● Problem description: Only the lines from the one containing "Open the aA reader text options" through the end of the data are wanted, reproduced exactly and without pictures.

● Provided information:

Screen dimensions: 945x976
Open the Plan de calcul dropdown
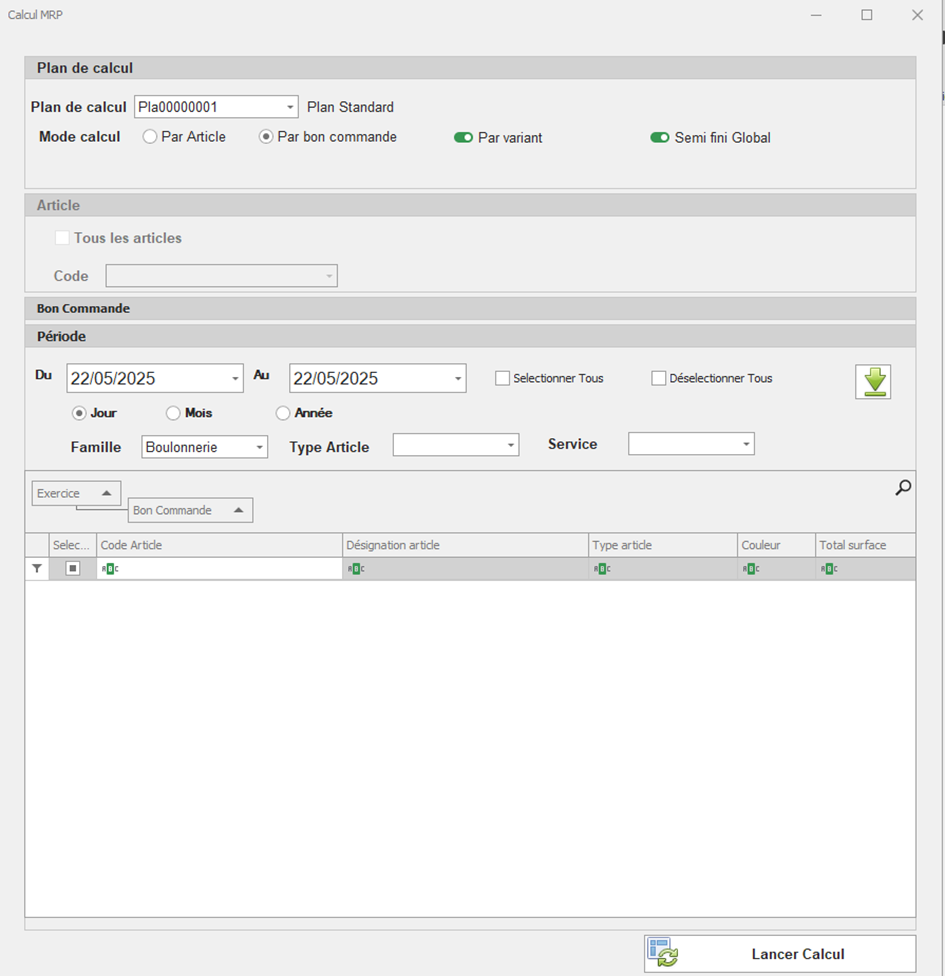[x=290, y=107]
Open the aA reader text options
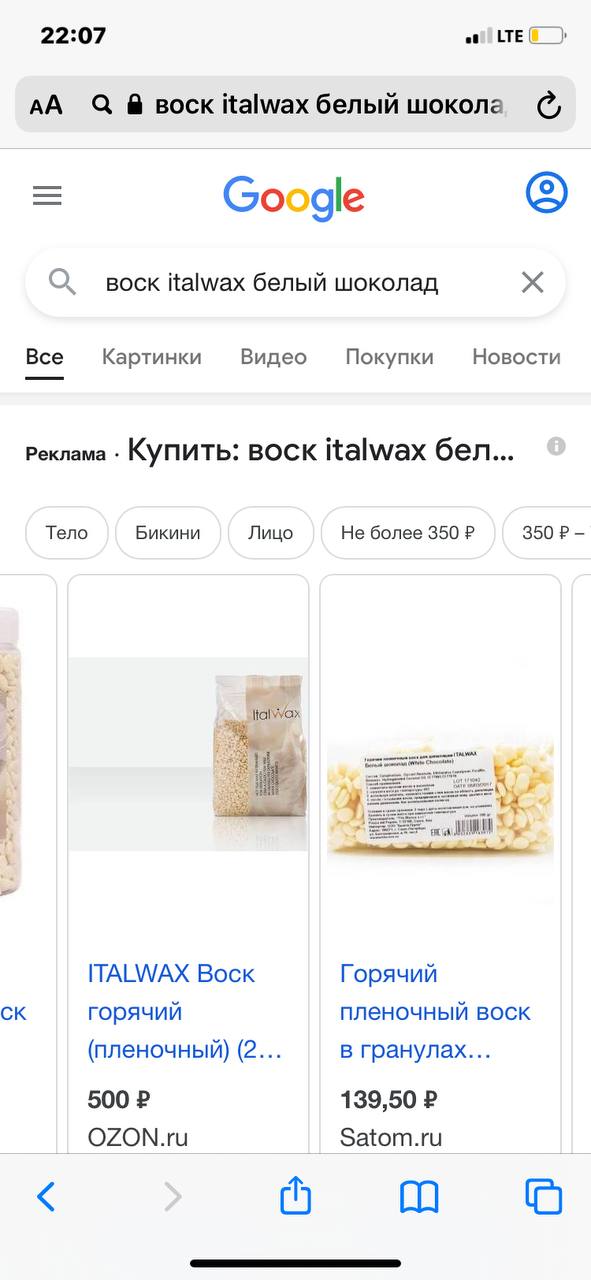 46,105
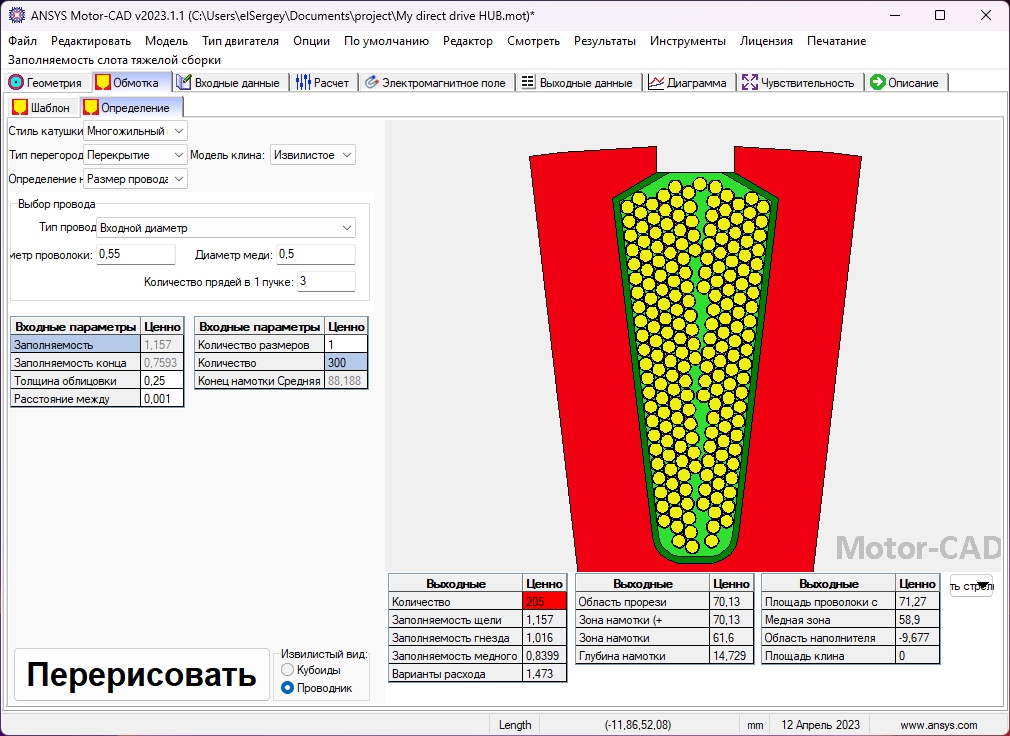Viewport: 1010px width, 736px height.
Task: Expand the Модель клина dropdown
Action: pos(345,155)
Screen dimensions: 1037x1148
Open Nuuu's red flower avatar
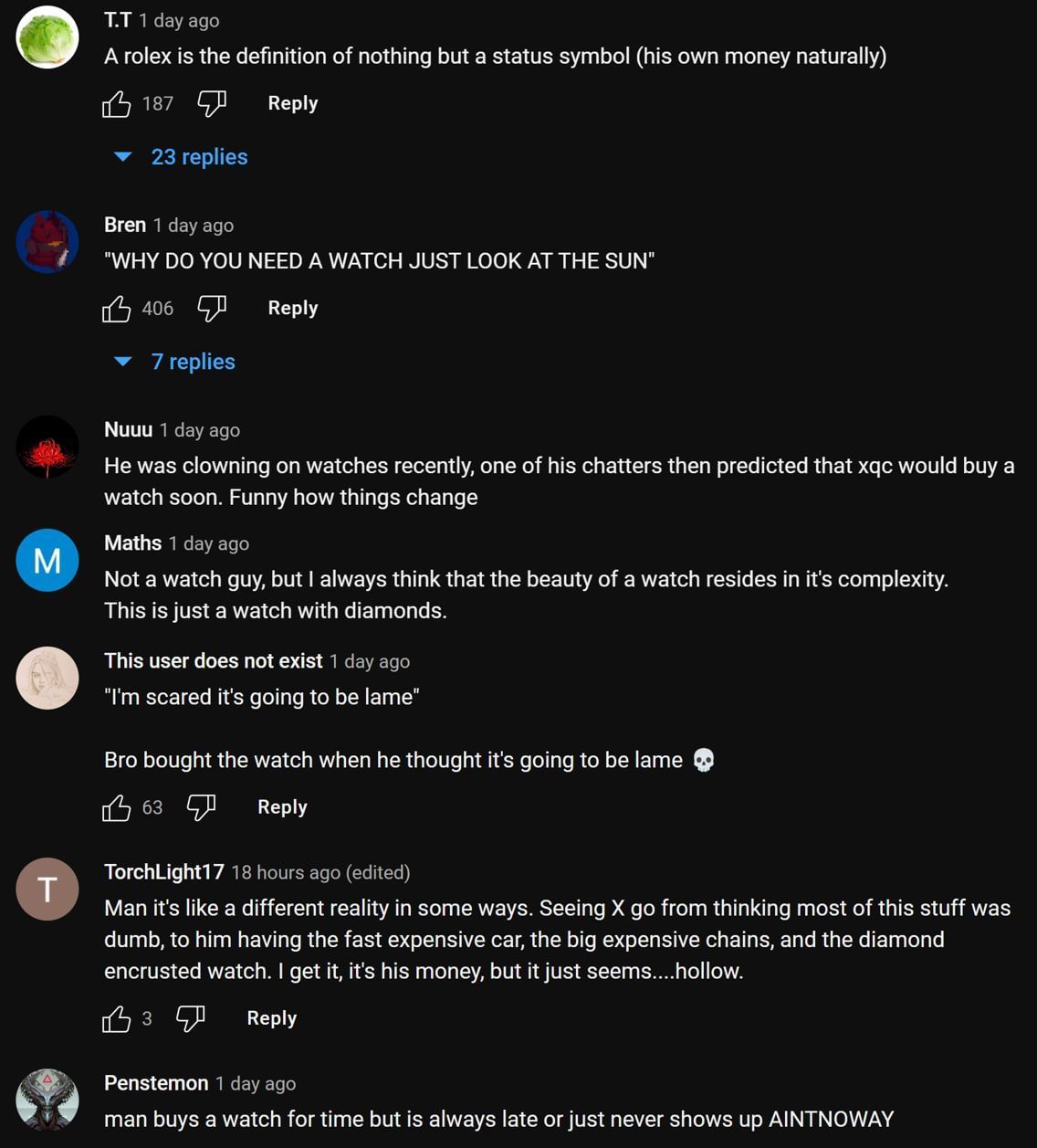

● Expected answer:
Open the aA reader text options
 46,105
Viewport: 1010px width, 736px height.
Task: Expand the Модель клина dropdown
Action: pos(345,155)
Screen dimensions: 1037x1148
Open Nuuu's red flower avatar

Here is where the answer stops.